Watchdog to probe source of funds for €9.5m health board HQ
While new facilities lie idle at hospitals in Donegal and Sligo due to a lack of money for staff, the North-Western Health Board (NWHB) is still trying to find a way to pay for its plush headquarters in Leitrim built without permission from the Department of Health.
Initially, the plan was to alter and extend the existing building at a cost of just €900,000, but this snowballed into a project costing 10 times as much.
Management at the health board will have to explain to a Dáil inquiry how it paid for the headquarters after the Comptroller and Auditor General (C&AG) found the Department of Health did not approve the construction of the building or a loan to pay for it.
According to the C&AG's special report into the new building in Manorhamilton, Co Leitrim, the health board did not appear to have firm arrangements in place to fund the expenditure and health boards need the consent of the Health Minister to borrow money.
NWHB chief executive Pat Harvey told the C&AG that it paid for the construction costs from the proceeds of sales of assets worth €4.1m and from "funding generated from the management of working capital".
The plan originated in 1998 but the department says it didn't hear about the proposal until 2001 when the health board unsuccessfully sought approval for an €8.2m loan for the project that was already being built.

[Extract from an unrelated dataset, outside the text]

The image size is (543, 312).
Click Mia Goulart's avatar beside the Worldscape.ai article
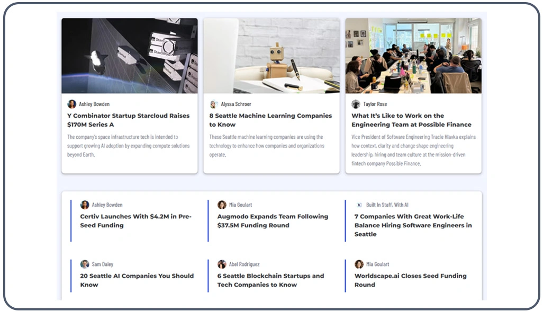(x=359, y=264)
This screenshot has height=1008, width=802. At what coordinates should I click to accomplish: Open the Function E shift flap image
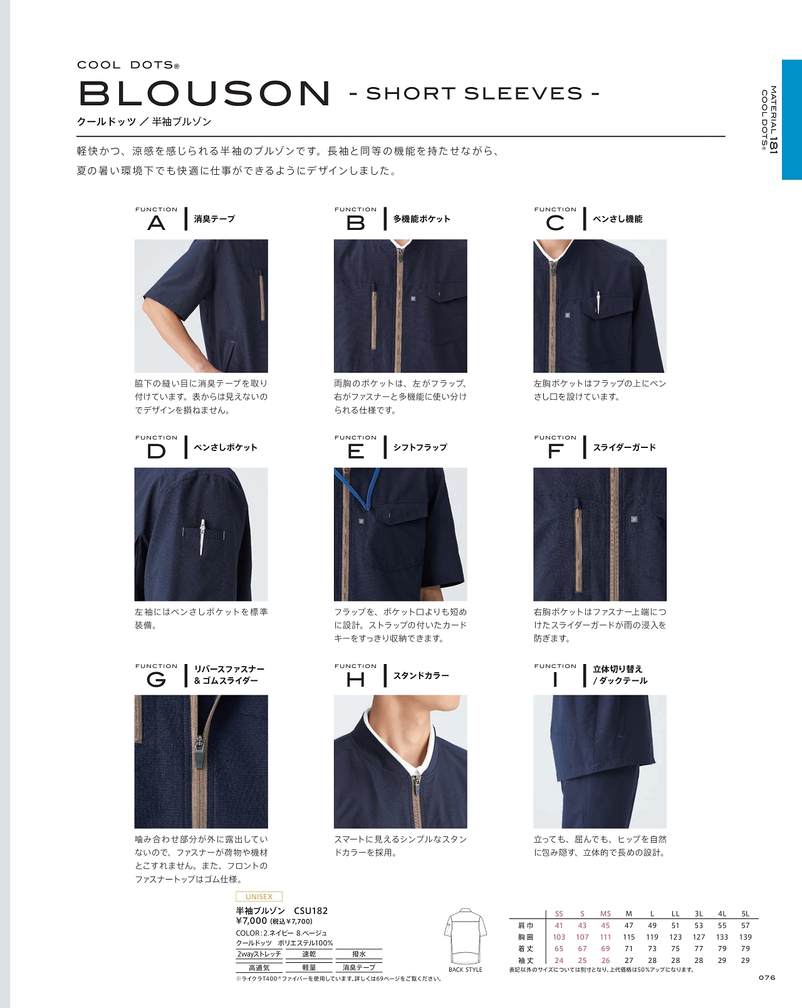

"The accounting officer (Department of Health) emphasised that the department had no involvement in the decision to proceed with the project, no approval or funding has issued and the construction of the project had commenced prior to the department becoming aware of the development," according to the C&AG's report.
The Dáil Public Accounts Committee will investigate the matter, along with the Southern Health Board's granting of €1m worth of consultancy contracts to a firm without going to tender, when the Oireachtas returns after the summer.
Yesterday, the department said the matter still has to be resolved as it had not sanctioned the loan and the health board merely confirmed this, but could not provide any more details on the funding arrangements.
The €400m worth of facilities lying idle around the country includes an oncology unit and part of a maternity unit at Letterkenny General Hospital and a medical assessment unit at Sligo General Hospital.
In his response to the C&AG, Mr Harvey said funding the building by way of a loan would be significantly self-financing and cost effective and was much more preferable to getting funding from the department under the National Development Plan.